> Task details: Would you retype the whole listing exactly?

***** Available records *****

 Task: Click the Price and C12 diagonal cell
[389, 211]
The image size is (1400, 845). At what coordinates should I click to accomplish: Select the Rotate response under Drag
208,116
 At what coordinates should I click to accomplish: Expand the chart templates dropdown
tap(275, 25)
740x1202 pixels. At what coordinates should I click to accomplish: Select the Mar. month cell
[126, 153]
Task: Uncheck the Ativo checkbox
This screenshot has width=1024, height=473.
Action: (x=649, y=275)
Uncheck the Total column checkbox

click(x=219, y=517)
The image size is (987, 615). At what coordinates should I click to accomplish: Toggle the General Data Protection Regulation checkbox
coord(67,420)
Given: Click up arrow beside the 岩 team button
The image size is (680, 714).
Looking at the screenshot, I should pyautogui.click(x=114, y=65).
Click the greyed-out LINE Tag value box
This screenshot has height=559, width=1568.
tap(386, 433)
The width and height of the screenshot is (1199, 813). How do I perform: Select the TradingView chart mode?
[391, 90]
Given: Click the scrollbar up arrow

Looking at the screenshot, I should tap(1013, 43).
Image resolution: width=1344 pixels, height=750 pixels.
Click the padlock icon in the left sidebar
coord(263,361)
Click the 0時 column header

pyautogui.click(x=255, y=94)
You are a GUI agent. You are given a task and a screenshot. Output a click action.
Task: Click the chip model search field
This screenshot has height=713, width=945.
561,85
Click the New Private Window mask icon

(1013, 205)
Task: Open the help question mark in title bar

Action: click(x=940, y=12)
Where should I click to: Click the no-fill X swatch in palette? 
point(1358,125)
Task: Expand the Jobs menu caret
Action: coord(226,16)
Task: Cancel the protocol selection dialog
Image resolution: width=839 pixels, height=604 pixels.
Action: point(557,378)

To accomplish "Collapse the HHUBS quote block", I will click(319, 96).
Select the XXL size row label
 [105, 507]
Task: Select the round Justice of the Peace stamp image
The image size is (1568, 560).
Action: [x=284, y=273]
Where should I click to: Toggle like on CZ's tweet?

*****

> Response box:
 Task: Click the Price and C12 diagonal cell
[389, 211]
The image size is (1400, 845). At what coordinates should I click to accomplish: Select the Rotate response under Drag
208,116
 At what coordinates should I click to accomplish: Expand the chart templates dropdown
tap(275, 25)
740x1202 pixels. At what coordinates should I click to accomplish: Select the Mar. month cell
[126, 153]
Task: Uncheck the Ativo checkbox
This screenshot has width=1024, height=473.
Action: (x=649, y=275)
Uncheck the Total column checkbox

click(x=219, y=517)
The image size is (987, 615). At what coordinates should I click to accomplish: Toggle the General Data Protection Regulation checkbox
coord(67,420)
Given: Click up arrow beside the 岩 team button
The image size is (680, 714).
Looking at the screenshot, I should pyautogui.click(x=114, y=65).
Click the greyed-out LINE Tag value box
This screenshot has height=559, width=1568.
tap(386, 433)
The width and height of the screenshot is (1199, 813). How do I perform: Select the TradingView chart mode?
[391, 90]
Given: Click the scrollbar up arrow

Looking at the screenshot, I should tap(1013, 43).
Image resolution: width=1344 pixels, height=750 pixels.
Click the padlock icon in the left sidebar
coord(263,361)
Click the 0時 column header

pyautogui.click(x=255, y=94)
You are a GUI agent. You are given a task and a screenshot. Output a click action.
Task: Click the chip model search field
This screenshot has height=713, width=945.
561,85
Click the New Private Window mask icon

(1013, 205)
Task: Open the help question mark in title bar

Action: click(x=940, y=12)
Where should I click to: Click the no-fill X swatch in palette? 
point(1358,125)
Task: Expand the Jobs menu caret
Action: coord(226,16)
Task: Cancel the protocol selection dialog
Image resolution: width=839 pixels, height=604 pixels.
Action: point(557,378)

To accomplish "Collapse the HHUBS quote block", I will click(319, 96).
Select the XXL size row label
 [105, 507]
Task: Select the round Justice of the Peace stamp image
The image size is (1568, 560).
Action: [x=284, y=273]
Where should I click to: Toggle like on CZ's tweet?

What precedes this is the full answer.